@kkloo
The thing is that that's all kind of just therapy talk or "in an ideal world" kind of talk, The reality is that that rarely works even with therapy.
Who says it rarely works? Where are you getting that from? I'm but actually sure what you mean by therapy talk. I actually had to check you were replying to me as I'm confused what you mean here.
It's even less likely to work in a long term relationship where any intimacy that was there is long gone..
Intimacy hasn't gone in our relationship. I was discussing the fact that I am not as huggy as my dh. We still have sex which I have said.
I've seen people share their stories about this before and the forced intimacy feels false and unnatural and doesn't tend to improve.
Nothing forced. I like making my dh happy. He likes making me happy. You do realise dint you that this is the basis of a long term relationship. If all you do is please yourself then no relationship is going to last.
The other person also wouldn't necessarily want their partner to give them token shows of affection that they don't genuinely feel.

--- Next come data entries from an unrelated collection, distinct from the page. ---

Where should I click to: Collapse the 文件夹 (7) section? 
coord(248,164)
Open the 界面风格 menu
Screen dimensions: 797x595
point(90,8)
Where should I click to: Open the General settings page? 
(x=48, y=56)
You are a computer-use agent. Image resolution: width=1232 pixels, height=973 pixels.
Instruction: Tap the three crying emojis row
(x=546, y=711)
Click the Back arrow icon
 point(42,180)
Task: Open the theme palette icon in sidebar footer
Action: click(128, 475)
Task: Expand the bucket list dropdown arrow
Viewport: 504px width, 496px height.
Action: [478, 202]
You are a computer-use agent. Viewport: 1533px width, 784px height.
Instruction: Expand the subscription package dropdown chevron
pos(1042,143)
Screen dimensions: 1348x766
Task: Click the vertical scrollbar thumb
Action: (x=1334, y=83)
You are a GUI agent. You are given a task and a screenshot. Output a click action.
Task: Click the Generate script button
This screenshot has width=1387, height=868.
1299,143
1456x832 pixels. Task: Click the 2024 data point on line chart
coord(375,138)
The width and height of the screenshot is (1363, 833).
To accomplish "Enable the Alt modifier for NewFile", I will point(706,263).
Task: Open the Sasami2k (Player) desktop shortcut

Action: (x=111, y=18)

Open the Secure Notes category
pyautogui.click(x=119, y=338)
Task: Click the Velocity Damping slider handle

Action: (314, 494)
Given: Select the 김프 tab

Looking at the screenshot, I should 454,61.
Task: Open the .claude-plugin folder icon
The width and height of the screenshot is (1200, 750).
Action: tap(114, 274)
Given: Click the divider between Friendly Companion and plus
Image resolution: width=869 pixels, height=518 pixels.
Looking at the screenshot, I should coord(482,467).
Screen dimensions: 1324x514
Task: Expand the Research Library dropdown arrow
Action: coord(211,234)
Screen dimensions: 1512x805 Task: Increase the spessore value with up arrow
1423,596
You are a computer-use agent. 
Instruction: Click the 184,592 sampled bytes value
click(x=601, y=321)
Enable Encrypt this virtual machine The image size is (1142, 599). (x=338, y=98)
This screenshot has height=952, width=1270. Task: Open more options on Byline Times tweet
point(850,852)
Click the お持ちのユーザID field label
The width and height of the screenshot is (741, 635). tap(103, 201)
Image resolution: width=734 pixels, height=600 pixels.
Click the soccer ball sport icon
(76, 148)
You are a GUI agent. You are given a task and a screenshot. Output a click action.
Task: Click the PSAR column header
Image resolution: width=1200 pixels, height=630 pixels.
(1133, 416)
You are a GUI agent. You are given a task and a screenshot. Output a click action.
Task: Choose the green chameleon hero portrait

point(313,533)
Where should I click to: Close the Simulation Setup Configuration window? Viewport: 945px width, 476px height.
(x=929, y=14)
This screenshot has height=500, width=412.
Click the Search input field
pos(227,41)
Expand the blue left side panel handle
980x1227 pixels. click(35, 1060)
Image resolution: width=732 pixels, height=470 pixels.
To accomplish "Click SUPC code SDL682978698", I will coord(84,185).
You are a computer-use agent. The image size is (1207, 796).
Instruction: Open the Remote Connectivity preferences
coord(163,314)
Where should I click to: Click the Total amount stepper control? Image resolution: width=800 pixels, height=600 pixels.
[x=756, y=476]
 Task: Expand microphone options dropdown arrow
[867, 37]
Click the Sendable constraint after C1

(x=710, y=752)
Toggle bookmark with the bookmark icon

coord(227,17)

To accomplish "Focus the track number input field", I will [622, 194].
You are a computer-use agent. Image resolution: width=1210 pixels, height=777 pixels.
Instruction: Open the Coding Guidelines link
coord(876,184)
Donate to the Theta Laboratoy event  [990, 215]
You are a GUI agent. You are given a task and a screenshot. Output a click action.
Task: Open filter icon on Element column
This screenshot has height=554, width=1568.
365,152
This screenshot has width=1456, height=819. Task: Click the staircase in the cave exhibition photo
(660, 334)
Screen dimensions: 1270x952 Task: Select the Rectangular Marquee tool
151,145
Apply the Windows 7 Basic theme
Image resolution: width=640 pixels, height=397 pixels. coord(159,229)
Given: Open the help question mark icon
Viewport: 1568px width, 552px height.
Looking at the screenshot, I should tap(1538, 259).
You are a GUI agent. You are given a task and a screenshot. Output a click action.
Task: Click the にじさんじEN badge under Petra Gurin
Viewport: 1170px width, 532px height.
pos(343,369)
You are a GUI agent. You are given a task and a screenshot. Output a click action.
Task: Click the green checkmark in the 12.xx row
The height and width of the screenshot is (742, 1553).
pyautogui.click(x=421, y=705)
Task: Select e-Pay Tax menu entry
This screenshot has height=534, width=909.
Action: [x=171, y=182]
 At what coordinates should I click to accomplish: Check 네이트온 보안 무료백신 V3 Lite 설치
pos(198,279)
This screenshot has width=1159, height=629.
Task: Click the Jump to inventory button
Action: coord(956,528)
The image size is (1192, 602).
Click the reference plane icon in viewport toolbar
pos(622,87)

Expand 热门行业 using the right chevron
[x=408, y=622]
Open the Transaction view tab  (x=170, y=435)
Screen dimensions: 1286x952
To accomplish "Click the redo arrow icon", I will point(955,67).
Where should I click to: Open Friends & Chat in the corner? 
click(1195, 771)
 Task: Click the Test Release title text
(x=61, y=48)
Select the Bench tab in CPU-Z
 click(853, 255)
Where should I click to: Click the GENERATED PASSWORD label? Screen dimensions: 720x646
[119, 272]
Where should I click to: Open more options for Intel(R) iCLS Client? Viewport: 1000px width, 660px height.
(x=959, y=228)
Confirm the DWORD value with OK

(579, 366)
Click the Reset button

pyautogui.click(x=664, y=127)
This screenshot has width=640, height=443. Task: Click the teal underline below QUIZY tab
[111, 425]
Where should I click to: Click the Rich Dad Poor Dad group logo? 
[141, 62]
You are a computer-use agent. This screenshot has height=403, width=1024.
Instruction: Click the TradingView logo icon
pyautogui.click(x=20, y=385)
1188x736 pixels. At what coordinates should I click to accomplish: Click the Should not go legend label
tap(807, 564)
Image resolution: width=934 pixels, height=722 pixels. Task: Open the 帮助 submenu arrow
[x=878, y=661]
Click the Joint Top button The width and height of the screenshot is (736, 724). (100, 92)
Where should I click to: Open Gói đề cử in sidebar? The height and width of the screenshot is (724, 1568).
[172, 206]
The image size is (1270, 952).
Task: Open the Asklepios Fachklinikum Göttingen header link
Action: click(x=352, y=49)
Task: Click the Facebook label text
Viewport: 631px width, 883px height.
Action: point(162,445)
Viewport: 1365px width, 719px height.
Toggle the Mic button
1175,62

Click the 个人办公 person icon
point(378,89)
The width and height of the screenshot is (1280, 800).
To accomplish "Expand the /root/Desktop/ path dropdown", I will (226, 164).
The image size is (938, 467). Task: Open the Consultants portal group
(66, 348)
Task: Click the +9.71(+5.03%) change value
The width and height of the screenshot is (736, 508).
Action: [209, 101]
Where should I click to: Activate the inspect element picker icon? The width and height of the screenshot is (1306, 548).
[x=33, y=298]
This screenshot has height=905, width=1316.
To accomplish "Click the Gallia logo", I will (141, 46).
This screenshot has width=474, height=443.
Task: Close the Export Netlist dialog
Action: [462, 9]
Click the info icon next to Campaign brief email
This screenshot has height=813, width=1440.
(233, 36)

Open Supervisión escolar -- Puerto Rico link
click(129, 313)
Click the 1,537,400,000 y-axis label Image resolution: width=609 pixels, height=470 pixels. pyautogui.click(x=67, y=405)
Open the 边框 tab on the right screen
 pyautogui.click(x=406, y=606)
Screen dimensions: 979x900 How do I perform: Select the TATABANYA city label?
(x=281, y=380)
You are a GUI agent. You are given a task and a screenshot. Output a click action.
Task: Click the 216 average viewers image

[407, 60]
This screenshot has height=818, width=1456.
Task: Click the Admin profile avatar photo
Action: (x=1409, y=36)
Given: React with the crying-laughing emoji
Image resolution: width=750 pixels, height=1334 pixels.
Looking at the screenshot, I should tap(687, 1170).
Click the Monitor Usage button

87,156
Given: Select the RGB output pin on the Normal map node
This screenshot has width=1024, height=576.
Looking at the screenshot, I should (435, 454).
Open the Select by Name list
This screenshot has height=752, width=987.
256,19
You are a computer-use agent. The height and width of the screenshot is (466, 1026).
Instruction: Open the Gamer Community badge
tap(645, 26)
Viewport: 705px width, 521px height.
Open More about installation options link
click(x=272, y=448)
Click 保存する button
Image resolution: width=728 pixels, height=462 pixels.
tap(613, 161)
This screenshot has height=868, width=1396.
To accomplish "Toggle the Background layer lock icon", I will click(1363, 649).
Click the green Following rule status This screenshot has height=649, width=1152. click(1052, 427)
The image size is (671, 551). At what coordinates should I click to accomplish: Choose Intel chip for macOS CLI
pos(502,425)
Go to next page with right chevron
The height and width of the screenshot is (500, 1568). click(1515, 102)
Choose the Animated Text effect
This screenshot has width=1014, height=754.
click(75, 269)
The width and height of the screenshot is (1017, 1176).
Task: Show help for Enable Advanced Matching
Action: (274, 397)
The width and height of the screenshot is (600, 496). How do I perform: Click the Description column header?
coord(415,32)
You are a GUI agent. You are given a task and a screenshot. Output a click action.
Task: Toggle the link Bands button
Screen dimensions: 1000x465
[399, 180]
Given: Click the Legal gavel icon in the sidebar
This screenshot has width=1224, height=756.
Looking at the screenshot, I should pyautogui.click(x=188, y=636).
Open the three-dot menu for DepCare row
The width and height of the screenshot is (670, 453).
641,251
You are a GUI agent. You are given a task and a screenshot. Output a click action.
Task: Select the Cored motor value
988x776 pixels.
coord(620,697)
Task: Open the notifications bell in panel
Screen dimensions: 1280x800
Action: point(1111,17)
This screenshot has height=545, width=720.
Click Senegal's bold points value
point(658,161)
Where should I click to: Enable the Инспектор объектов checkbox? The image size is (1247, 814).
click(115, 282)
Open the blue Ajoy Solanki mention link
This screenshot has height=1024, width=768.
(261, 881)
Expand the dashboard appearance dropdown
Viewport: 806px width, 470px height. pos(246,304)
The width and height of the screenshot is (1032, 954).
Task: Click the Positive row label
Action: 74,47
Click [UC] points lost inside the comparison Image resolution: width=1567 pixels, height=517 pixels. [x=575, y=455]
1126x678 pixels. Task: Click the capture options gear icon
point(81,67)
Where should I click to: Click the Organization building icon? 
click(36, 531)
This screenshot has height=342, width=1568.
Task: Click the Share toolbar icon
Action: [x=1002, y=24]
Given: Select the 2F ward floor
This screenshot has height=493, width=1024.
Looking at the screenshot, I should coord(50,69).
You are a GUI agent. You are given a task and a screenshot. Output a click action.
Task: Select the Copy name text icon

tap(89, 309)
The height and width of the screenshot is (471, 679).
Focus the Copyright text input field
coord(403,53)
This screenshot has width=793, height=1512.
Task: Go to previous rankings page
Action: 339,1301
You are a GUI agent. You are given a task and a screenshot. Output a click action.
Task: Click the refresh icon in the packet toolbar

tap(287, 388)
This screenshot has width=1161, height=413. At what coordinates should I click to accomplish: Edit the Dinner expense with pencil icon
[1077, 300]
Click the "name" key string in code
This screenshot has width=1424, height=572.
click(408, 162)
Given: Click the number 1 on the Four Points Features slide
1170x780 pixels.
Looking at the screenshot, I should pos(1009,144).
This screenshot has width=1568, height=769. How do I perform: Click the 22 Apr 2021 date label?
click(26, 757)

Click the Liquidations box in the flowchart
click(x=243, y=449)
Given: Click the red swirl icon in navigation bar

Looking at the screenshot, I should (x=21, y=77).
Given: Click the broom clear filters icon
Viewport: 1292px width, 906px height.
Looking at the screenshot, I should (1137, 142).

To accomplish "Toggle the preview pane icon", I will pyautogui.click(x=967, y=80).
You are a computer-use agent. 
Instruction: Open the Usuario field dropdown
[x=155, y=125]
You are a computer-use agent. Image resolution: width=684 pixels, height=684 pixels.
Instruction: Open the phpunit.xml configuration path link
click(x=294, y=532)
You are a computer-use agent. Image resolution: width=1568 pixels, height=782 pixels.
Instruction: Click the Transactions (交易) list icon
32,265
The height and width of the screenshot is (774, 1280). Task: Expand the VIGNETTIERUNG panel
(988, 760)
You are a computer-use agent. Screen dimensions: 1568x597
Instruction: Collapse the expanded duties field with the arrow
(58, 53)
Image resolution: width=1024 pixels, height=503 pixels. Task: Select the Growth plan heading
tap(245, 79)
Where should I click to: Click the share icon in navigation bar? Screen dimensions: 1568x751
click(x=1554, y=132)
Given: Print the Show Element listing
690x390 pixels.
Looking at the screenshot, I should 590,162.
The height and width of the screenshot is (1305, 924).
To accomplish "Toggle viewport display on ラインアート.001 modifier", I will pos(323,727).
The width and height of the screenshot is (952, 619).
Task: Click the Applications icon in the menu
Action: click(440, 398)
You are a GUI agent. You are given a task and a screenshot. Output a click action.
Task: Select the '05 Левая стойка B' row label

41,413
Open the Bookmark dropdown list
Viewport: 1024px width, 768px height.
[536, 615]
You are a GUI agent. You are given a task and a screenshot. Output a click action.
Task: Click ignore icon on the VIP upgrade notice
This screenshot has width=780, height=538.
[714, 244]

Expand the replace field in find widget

Some would see the effort as an act of love and see it as the thought that counts, but others would hate it.
Effort is required in all relationships be they partners, parent/childten, siblings, work colleagues. Why would anyone hate people prioritising the relationship?
It's also important to note that the OP has said on a previous thread that the sex she does have is because she feels duty bound after some time has lapsed, she also said she could have written a response shared by another poster about how the only time she passionately kissed was during sex a few times a year and feels repulsed afterwards.
What people don't seem to get when it comes to sexless relationships or relationships lacking intimacy is that that was the person trying to put the effort in for their partner, but it didn't improve it, it actually often makes it far worse and puts them in an even harder position to try to fix things from.
So what I'm saying is in theory your advice sounds good but it's very unlikely to work in long term relationships where intimacy was never there or has long gone.
Again you've kind of lost me here. I'm not sure exactly what aspect of my post you are referring to. But dh and I are over 30 years together and both are happy being together so something is going right.